§ TASK PROMPT
Repeat the entries below in full, with every character unchanged.

§ INFORMATION SHOWN
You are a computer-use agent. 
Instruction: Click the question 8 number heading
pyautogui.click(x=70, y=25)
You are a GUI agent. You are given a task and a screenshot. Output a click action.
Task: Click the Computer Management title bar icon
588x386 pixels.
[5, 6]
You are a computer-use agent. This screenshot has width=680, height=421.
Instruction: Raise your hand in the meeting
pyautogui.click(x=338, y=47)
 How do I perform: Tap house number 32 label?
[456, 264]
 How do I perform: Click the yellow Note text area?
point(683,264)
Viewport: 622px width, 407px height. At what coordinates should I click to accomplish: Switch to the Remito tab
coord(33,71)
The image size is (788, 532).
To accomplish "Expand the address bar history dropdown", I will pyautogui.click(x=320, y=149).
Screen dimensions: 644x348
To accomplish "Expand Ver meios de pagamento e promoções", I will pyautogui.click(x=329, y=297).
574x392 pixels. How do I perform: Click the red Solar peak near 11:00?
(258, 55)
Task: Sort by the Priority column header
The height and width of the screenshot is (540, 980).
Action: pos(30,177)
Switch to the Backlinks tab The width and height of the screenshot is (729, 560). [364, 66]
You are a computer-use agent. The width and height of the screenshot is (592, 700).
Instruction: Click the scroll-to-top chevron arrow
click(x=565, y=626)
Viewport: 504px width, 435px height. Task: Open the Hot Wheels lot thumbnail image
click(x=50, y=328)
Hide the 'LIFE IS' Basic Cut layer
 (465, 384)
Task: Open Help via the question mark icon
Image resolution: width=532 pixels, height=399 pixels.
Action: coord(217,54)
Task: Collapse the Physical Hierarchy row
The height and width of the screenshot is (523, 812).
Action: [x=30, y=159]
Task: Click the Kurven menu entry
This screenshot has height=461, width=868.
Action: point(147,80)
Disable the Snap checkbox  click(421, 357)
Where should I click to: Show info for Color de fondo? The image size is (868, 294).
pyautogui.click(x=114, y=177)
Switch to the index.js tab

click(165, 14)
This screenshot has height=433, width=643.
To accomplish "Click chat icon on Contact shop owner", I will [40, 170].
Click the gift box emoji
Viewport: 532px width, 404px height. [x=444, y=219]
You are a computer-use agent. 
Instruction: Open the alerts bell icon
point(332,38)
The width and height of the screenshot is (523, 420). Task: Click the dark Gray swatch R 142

§ RESULT BELOW
You are a computer-use agent. 
Instruction: Click the question 8 number heading
pyautogui.click(x=70, y=25)
You are a GUI agent. You are given a task and a screenshot. Output a click action.
Task: Click the Computer Management title bar icon
588x386 pixels.
[5, 6]
You are a computer-use agent. This screenshot has width=680, height=421.
Instruction: Raise your hand in the meeting
pyautogui.click(x=338, y=47)
 How do I perform: Tap house number 32 label?
[456, 264]
 How do I perform: Click the yellow Note text area?
point(683,264)
Viewport: 622px width, 407px height. At what coordinates should I click to accomplish: Switch to the Remito tab
coord(33,71)
The image size is (788, 532).
To accomplish "Expand the address bar history dropdown", I will pyautogui.click(x=320, y=149).
Screen dimensions: 644x348
To accomplish "Expand Ver meios de pagamento e promoções", I will pyautogui.click(x=329, y=297).
574x392 pixels. How do I perform: Click the red Solar peak near 11:00?
(258, 55)
Task: Sort by the Priority column header
The height and width of the screenshot is (540, 980).
Action: pos(30,177)
Switch to the Backlinks tab The width and height of the screenshot is (729, 560). [364, 66]
You are a computer-use agent. The width and height of the screenshot is (592, 700).
Instruction: Click the scroll-to-top chevron arrow
click(x=565, y=626)
Viewport: 504px width, 435px height. Task: Open the Hot Wheels lot thumbnail image
click(x=50, y=328)
Hide the 'LIFE IS' Basic Cut layer
 (465, 384)
Task: Open Help via the question mark icon
Image resolution: width=532 pixels, height=399 pixels.
Action: coord(217,54)
Task: Collapse the Physical Hierarchy row
The height and width of the screenshot is (523, 812).
Action: [x=30, y=159]
Task: Click the Kurven menu entry
This screenshot has height=461, width=868.
Action: point(147,80)
Disable the Snap checkbox  click(421, 357)
Where should I click to: Show info for Color de fondo? The image size is (868, 294).
pyautogui.click(x=114, y=177)
Switch to the index.js tab

click(165, 14)
This screenshot has height=433, width=643.
To accomplish "Click chat icon on Contact shop owner", I will [40, 170].
Click the gift box emoji
Viewport: 532px width, 404px height. [x=444, y=219]
You are a computer-use agent. 
Instruction: Open the alerts bell icon
point(332,38)
The width and height of the screenshot is (523, 420). Task: Click the dark Gray swatch R 142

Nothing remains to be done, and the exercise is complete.